International adoption has fallen sharply under tougher scrutiny caused by issues like Haiti's post-quake orphan scandal as well as stricter global regulations.
When Silvia Sebac’s birth mother made the five-hour bus ride through the mountainous countryside to leave her at an orphanage in Guatemala City, the infant had every prospect of an international adoption – of captivating adoptive parents from the US or Europe.
That was four years ago, when the adoption business was booming and people from rich countries were traveling the globe from China and South Korea to Russia and Ethiopia to find a child to complete their families. At the time Silvia arrived in Guatemala City, her country was giving up nearly 5,000 children annually – 1 in every 100 births. Adoption was an estimated $100 million industry that attracted thousands of international families willing to pay more than $30,000 to lawyers and agencies and to the capital city’s towering hotels that dedicated entire floors to adoptive parents, catering to their every diaper and baby cream need.

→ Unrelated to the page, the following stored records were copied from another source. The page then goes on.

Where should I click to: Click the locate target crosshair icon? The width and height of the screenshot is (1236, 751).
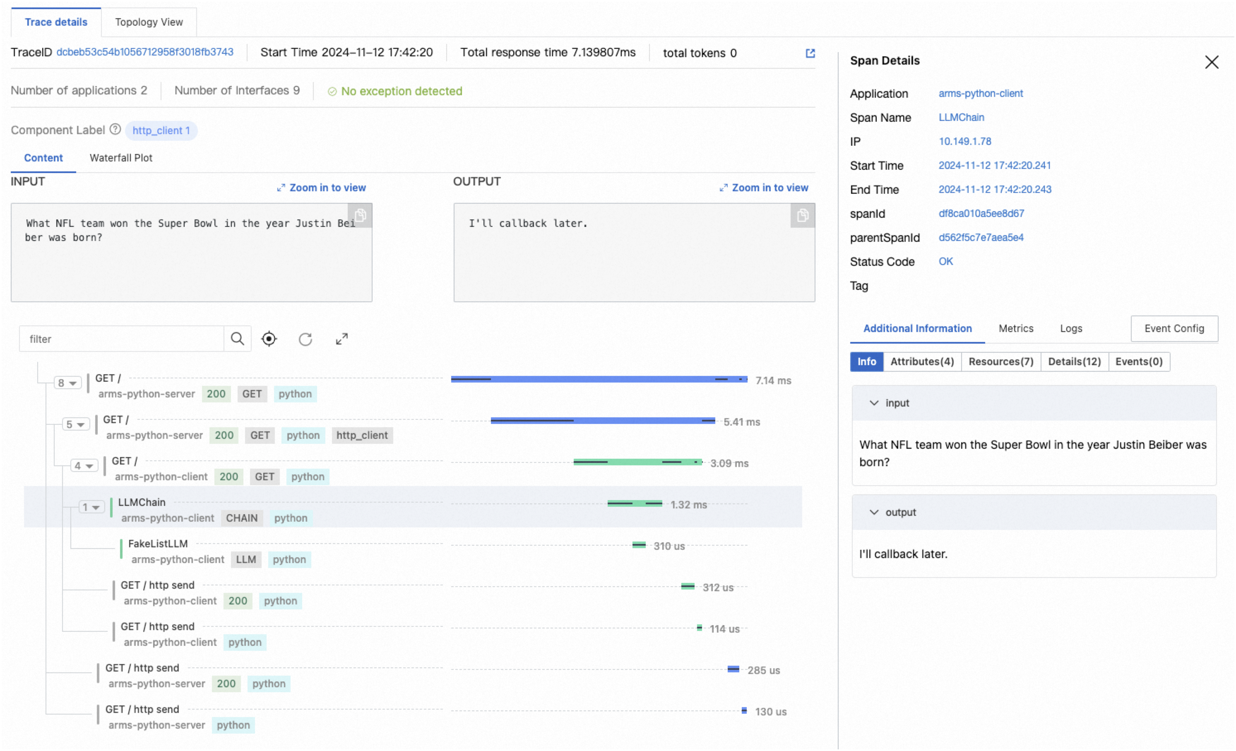tap(269, 339)
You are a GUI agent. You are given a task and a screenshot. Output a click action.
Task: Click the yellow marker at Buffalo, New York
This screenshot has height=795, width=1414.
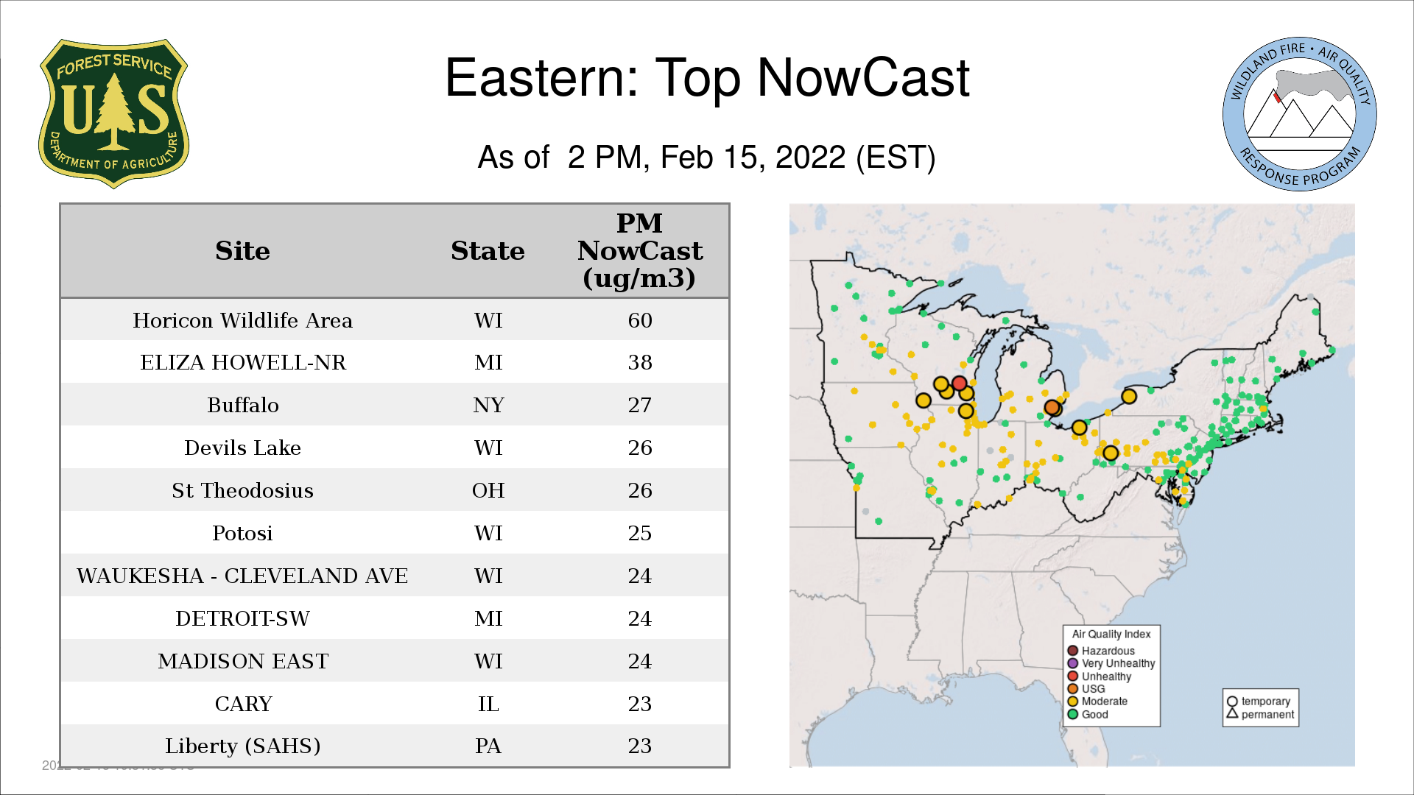point(1128,396)
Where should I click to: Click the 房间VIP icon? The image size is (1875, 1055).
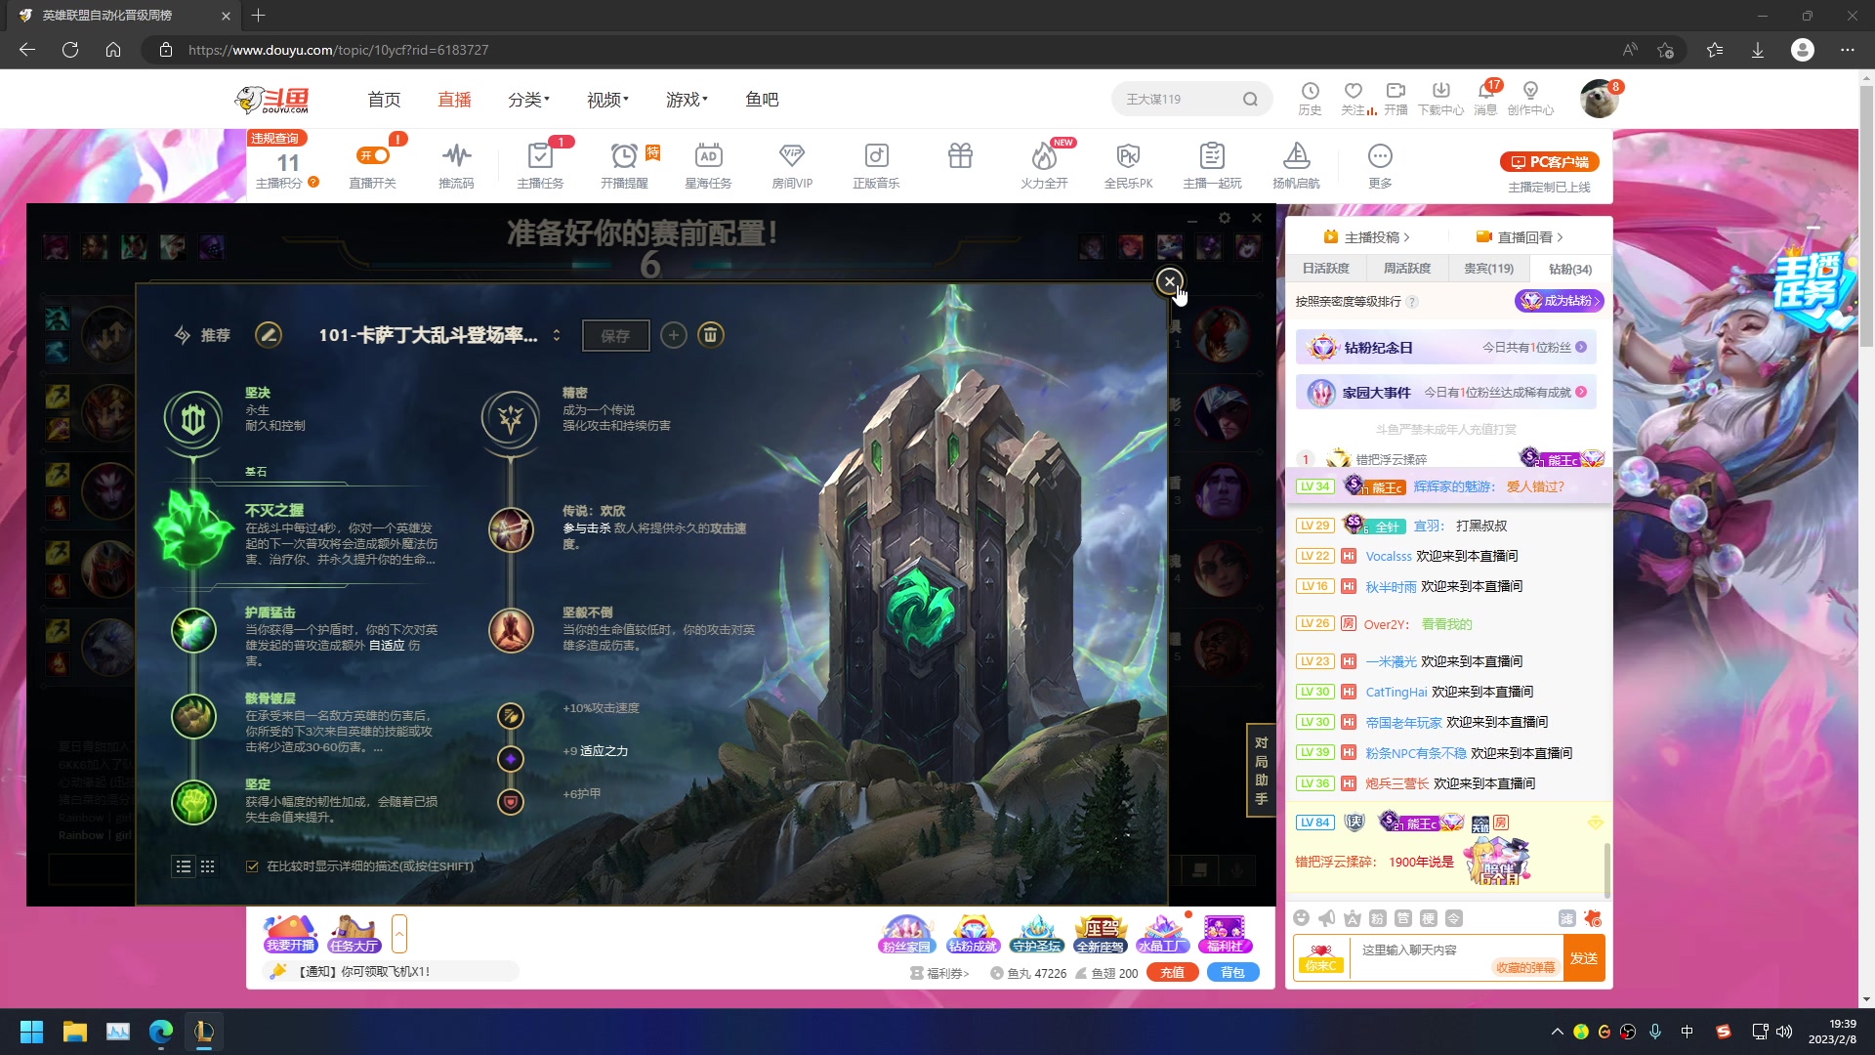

But by the time her two-year wait to be declared legally abandoned was up, dark-eyed Silvia had no takers. Intercountry adoptions had begun to plummet.
Once a secretive or shameful process in many countries, adoption – particularly the heartwarming gesture of rich people traveling to the ends of the earth for a baby – became iconic in modern culture. The likes of Madonna and Angelina Jolie adopting in Africa injected glamorous publicity as well as drew suspicion and cynicism to the process.